WHAT YOU NEED TO DO -> The entries are to be duplicated exactly, with nothing left out.

Segment Start: SOURCE DATA

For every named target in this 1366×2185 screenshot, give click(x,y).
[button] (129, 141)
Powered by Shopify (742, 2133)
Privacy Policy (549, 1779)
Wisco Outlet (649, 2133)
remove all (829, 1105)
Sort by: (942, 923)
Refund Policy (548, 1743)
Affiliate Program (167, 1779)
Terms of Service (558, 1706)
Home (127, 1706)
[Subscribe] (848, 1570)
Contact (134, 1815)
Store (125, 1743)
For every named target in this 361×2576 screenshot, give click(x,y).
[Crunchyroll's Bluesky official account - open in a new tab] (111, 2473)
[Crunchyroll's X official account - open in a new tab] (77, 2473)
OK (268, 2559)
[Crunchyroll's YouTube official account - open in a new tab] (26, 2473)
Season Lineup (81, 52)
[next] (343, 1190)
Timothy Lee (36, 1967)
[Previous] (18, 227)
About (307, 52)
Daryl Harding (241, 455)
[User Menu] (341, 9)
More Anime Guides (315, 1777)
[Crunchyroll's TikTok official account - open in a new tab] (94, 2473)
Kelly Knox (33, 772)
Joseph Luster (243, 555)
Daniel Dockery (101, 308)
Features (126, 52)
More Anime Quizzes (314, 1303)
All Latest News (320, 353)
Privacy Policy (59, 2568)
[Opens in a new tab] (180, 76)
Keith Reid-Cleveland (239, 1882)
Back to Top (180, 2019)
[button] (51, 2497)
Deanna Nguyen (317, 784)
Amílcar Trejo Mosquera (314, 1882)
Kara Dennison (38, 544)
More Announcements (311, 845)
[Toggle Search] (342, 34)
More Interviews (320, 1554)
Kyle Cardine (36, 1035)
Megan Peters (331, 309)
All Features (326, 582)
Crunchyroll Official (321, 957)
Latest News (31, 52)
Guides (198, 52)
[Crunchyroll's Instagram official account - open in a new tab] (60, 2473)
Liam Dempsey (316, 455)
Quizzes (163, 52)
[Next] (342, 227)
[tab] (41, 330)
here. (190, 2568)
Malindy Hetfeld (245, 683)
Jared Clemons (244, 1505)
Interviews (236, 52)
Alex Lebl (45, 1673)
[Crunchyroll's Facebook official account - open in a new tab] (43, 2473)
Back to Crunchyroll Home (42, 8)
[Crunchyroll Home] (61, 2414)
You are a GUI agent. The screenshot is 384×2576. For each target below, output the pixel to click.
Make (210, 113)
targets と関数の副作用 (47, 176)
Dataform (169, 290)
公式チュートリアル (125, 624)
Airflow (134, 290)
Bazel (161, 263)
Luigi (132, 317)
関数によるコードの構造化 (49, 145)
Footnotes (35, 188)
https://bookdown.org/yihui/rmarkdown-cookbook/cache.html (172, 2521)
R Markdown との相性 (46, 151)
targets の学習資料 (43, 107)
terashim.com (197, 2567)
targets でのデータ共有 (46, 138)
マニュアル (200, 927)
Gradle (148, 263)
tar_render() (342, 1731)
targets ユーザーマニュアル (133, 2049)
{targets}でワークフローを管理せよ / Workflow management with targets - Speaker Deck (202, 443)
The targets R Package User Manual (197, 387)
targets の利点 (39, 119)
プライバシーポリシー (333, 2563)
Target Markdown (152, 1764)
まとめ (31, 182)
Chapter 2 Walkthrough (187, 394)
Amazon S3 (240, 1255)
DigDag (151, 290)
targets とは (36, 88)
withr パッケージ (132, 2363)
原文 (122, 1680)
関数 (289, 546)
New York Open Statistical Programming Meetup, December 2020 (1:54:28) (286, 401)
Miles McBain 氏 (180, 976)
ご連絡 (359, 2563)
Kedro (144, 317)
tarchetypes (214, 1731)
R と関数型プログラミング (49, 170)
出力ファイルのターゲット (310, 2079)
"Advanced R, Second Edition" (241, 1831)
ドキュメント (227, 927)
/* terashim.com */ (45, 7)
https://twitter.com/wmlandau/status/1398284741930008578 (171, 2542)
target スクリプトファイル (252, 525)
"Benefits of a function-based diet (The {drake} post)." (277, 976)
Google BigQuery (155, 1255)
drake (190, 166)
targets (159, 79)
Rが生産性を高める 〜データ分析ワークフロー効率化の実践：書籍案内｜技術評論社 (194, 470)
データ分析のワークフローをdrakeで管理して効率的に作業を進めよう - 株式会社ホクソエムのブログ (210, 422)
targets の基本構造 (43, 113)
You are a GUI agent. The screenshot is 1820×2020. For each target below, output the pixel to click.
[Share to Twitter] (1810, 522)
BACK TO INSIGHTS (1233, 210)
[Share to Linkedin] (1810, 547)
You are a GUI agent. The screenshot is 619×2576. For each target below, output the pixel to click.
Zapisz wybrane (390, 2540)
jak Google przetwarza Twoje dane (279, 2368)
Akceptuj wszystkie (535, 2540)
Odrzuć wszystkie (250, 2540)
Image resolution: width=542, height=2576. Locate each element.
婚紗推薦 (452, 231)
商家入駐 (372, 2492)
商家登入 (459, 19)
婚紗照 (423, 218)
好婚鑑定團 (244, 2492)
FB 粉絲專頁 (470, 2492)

Segment End: SOURCE DATA

RESULT FOR THIS TASK ->
For every named target in this 1366×2185 screenshot, give click(x,y).
[button] (129, 141)
Powered by Shopify (742, 2133)
Privacy Policy (549, 1779)
Wisco Outlet (649, 2133)
remove all (829, 1105)
Sort by: (942, 923)
Refund Policy (548, 1743)
Affiliate Program (167, 1779)
Terms of Service (558, 1706)
Home (127, 1706)
[Subscribe] (848, 1570)
Contact (134, 1815)
Store (125, 1743)
For every named target in this 361×2576 screenshot, give click(x,y).
[Crunchyroll's Bluesky official account - open in a new tab] (111, 2473)
[Crunchyroll's X official account - open in a new tab] (77, 2473)
OK (268, 2559)
[Crunchyroll's YouTube official account - open in a new tab] (26, 2473)
Season Lineup (81, 52)
[next] (343, 1190)
Timothy Lee (36, 1967)
[Previous] (18, 227)
About (307, 52)
Daryl Harding (241, 455)
[User Menu] (341, 9)
More Anime Guides (315, 1777)
[Crunchyroll's TikTok official account - open in a new tab] (94, 2473)
Kelly Knox (33, 772)
Joseph Luster (243, 555)
Daniel Dockery (101, 308)
Features (126, 52)
More Anime Quizzes (314, 1303)
All Latest News (320, 353)
Privacy Policy (59, 2568)
[Opens in a new tab] (180, 76)
Keith Reid-Cleveland (239, 1882)
Back to Top (180, 2019)
[button] (51, 2497)
Deanna Nguyen (317, 784)
Amílcar Trejo Mosquera (314, 1882)
Kara Dennison (38, 544)
More Announcements (311, 845)
[Toggle Search] (342, 34)
More Interviews (320, 1554)
Kyle Cardine (36, 1035)
Megan Peters (331, 309)
All Features (326, 582)
Crunchyroll Official (321, 957)
Latest News (31, 52)
Guides (198, 52)
[Crunchyroll's Instagram official account - open in a new tab] (60, 2473)
Liam Dempsey (316, 455)
Quizzes (163, 52)
[Next] (342, 227)
[tab] (41, 330)
here. (190, 2568)
Malindy Hetfeld (245, 683)
Jared Clemons (244, 1505)
Interviews (236, 52)
Alex Lebl (45, 1673)
[Crunchyroll's Facebook official account - open in a new tab] (43, 2473)
Back to Crunchyroll Home (42, 8)
[Crunchyroll Home] (61, 2414)
You are a GUI agent. The screenshot is 384×2576. For each target below, output the pixel to click.
Make (210, 113)
targets と関数の副作用 (47, 176)
Dataform (169, 290)
公式チュートリアル (125, 624)
Airflow (134, 290)
Bazel (161, 263)
Luigi (132, 317)
関数によるコードの構造化 (49, 145)
Footnotes (35, 188)
https://bookdown.org/yihui/rmarkdown-cookbook/cache.html (172, 2521)
R Markdown との相性 (46, 151)
targets の学習資料 (43, 107)
terashim.com (197, 2567)
targets でのデータ共有 (46, 138)
マニュアル (200, 927)
Gradle (148, 263)
tar_render() (342, 1731)
targets ユーザーマニュアル (133, 2049)
{targets}でワークフローを管理せよ / Workflow management with targets - Speaker Deck (202, 443)
The targets R Package User Manual (197, 387)
targets の利点 (39, 119)
プライバシーポリシー (333, 2563)
Target Markdown (152, 1764)
まとめ (31, 182)
Chapter 2 Walkthrough (187, 394)
Amazon S3 (240, 1255)
DigDag (151, 290)
targets とは (36, 88)
withr パッケージ (132, 2363)
原文 (122, 1680)
関数 (289, 546)
New York Open Statistical Programming Meetup, December 2020 (1:54:28) (286, 401)
Miles McBain 氏 (180, 976)
ご連絡 (359, 2563)
Kedro (144, 317)
tarchetypes (214, 1731)
R と関数型プログラミング (49, 170)
出力ファイルのターゲット (310, 2079)
"Advanced R, Second Edition" (241, 1831)
ドキュメント (227, 927)
/* terashim.com */ (45, 7)
https://twitter.com/wmlandau/status/1398284741930008578 (171, 2542)
target スクリプトファイル (252, 525)
"Benefits of a function-based diet (The {drake} post)." (277, 976)
Google BigQuery (155, 1255)
drake (190, 166)
targets (159, 79)
Rが生産性を高める 〜データ分析ワークフロー効率化の実践：書籍案内｜技術評論社 (194, 470)
データ分析のワークフローをdrakeで管理して効率的に作業を進めよう - 株式会社ホクソエムのブログ (210, 422)
targets の基本構造 (43, 113)
You are a GUI agent. The screenshot is 1820×2020. For each target below, output the pixel to click.
[Share to Twitter] (1810, 522)
BACK TO INSIGHTS (1233, 210)
[Share to Linkedin] (1810, 547)
You are a GUI agent. The screenshot is 619×2576. For each target below, output the pixel to click.
Zapisz wybrane (390, 2540)
jak Google przetwarza Twoje dane (279, 2368)
Akceptuj wszystkie (535, 2540)
Odrzuć wszystkie (250, 2540)
Image resolution: width=542, height=2576. Locate each element.
婚紗推薦 (452, 231)
商家入駐 (372, 2492)
商家登入 (459, 19)
婚紗照 (423, 218)
好婚鑑定團 (244, 2492)
FB 粉絲專頁 (470, 2492)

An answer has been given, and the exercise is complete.